A big part of the problem, as Joan sees it, is the subterfuge and misinformation put out by the government. He says that the nurses who voted for Brexit did so because they care greatly about the NHS and believed the false promise of the extra £350 million per week. They wanted to improve things for themselves and their patients.
Joan says the same games are still being played long after the referendum: ‘Jeremy Hunt has been destroying the NHS and yet now people are calling him its saviour. That would be like me as a nurse, giving you the wrong medication, and then saving you when you go into cardiac arrest!’
For EU nurses, the current situation is particularly trying. Salaries that used to be attractive now aren’t competitive because of the fall of the pound and increase in the cost of living. But more importantly, says Joan, the mood of the nation has changed. The anti-migrant feelings that he has, personally, experienced, have transformed life for migrant workers. Since Brexit, he’s weathered xenophobic insults on social media and seen his fellow European colleagues face discrimination from patients, some of whom now turn down treatment from EU practitioners, and insist on being seen by a British doctor or nurse. These experiences have made him politically active and he has got involved in anti-Brexit movements.
‘After the referendum one day, my daughter came back from school crying. One of her schoolmates had told her that because I’m Spanish, I was going to be kicked out of the country,’ he says. ‘She asked me if this was true and I just didn’t have an answer. I couldn’t reassure my daughter that her father was going to be able to stay with her. This is what made me finally get up off the sofa. I had never spoken in public and the next thing I know I’m speaking in front of 80,000 people in Parliament Square.’
Since that moment, Joan has been encouraging others to get involved.

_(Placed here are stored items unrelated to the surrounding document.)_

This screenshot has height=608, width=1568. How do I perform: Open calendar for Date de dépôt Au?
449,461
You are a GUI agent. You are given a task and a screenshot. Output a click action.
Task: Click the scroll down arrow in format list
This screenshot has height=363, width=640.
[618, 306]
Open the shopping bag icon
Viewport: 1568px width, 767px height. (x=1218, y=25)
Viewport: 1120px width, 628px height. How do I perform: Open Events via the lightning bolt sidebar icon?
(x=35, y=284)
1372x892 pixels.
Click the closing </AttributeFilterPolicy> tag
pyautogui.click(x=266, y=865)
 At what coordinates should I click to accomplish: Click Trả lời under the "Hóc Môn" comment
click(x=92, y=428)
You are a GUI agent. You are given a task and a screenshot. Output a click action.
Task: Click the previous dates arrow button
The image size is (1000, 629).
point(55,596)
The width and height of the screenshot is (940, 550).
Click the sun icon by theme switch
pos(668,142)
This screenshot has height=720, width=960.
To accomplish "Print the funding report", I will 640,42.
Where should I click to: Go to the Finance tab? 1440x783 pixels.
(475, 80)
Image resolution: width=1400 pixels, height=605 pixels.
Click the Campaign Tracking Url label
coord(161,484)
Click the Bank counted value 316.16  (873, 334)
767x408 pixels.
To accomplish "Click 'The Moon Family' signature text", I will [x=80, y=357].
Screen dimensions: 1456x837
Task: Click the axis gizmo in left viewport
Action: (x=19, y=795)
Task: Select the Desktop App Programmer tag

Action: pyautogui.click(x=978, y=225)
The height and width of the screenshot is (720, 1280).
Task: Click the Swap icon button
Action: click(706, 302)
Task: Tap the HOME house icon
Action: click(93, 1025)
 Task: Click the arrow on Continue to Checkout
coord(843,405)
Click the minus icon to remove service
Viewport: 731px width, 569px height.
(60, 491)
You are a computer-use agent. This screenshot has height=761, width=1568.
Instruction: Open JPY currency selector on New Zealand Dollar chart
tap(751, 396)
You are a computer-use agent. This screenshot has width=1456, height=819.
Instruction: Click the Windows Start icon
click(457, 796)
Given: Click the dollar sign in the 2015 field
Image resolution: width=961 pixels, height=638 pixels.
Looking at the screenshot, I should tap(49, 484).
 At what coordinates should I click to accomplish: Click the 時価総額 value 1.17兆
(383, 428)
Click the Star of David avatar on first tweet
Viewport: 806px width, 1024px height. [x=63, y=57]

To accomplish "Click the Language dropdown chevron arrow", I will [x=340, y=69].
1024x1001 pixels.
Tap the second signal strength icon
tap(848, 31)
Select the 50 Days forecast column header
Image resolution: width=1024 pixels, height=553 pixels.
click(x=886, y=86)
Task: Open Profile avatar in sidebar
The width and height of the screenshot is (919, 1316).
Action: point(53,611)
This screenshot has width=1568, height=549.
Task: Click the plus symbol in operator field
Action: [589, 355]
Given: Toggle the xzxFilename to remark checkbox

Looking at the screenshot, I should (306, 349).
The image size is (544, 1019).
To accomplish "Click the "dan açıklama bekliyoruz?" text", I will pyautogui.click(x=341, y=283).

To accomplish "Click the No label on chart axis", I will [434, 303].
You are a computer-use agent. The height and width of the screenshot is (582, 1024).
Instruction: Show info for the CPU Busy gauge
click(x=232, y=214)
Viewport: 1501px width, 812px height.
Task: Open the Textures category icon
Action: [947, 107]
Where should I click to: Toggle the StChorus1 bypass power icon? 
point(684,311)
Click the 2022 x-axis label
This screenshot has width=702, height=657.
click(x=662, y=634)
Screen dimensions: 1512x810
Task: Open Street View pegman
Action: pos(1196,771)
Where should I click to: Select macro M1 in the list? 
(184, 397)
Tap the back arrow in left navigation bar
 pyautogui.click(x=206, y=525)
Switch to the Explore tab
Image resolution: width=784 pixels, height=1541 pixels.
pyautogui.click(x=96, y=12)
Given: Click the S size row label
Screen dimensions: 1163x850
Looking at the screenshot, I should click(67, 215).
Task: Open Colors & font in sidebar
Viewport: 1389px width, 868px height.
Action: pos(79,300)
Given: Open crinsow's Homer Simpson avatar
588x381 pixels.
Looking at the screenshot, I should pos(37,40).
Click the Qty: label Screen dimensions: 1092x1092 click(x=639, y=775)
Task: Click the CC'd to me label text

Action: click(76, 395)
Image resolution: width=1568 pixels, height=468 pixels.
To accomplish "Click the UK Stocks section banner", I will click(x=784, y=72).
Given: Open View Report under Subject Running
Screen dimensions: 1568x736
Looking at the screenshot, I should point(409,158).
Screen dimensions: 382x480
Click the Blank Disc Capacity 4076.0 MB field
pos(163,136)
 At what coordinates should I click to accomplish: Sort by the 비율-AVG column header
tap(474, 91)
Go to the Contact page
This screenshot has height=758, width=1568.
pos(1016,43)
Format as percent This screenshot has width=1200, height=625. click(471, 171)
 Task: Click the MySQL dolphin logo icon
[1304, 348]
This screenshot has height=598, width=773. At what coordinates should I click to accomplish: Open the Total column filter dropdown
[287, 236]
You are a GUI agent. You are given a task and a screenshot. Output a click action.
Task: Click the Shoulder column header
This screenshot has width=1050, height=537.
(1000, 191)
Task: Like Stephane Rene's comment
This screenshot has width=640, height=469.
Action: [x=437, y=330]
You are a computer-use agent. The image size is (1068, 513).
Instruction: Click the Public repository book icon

But he admits that he’s paddling against the current: the nursing community has historically been less vocal and politically-engaged than doctors. ‘Nurses are the biggest workforce in the NHS, yet we get the crumbs of everything,’ he says. ‘At debates, there are always doctors, but where are the nurses? To be honest, a lot of nurses believe the government will sort things out. They have been waiting for a miracle that isn’t going to come.
‘Also, because nursing is not a politically-active community, people are afraid to stand out or to be seen to be going against the government. You can become vulnerable if you are exposed politically. Mangers can see you as a troublemaker. But I am starting to see a shift. This May the Royal College of Nursing became the first union to publicly back calls for a second referendum. We are finding our voice. My advice to nurses is to demonstrate, and join in like I did as a member of a union. We can and should be heard.’
As his career shows, EU migrants are part of the solution for the health service – not part of the problem. That is the message he is desperate to put across.
‘EU migrants have been accused of bringing doctors’ and nurses’ wages down, accused of stealing jobs, and yet there are currently 40,000 vacancies,’ he says. ‘If you have problems with the NHS, it’s not because of migrants, it’s because of austerity. The NHS has been the best healthcare system in the world for 70 years because we have the best workers from every corner of the globe.
This is the first time in its history that it is in danger of falling apart. If we want to change this, we need to welcome migrants and fund the NHS properly. That’s why I want to encourage the nursing community and everyone to demand a People’s Vote. The government needs to produce something, and I don’t think anyone, including the Brexiteers, will like what is on offer. The so-called ‘Project Fear’ is becoming a reality. We should have the right to say that this is not what we were promised, and have the choice to reject it.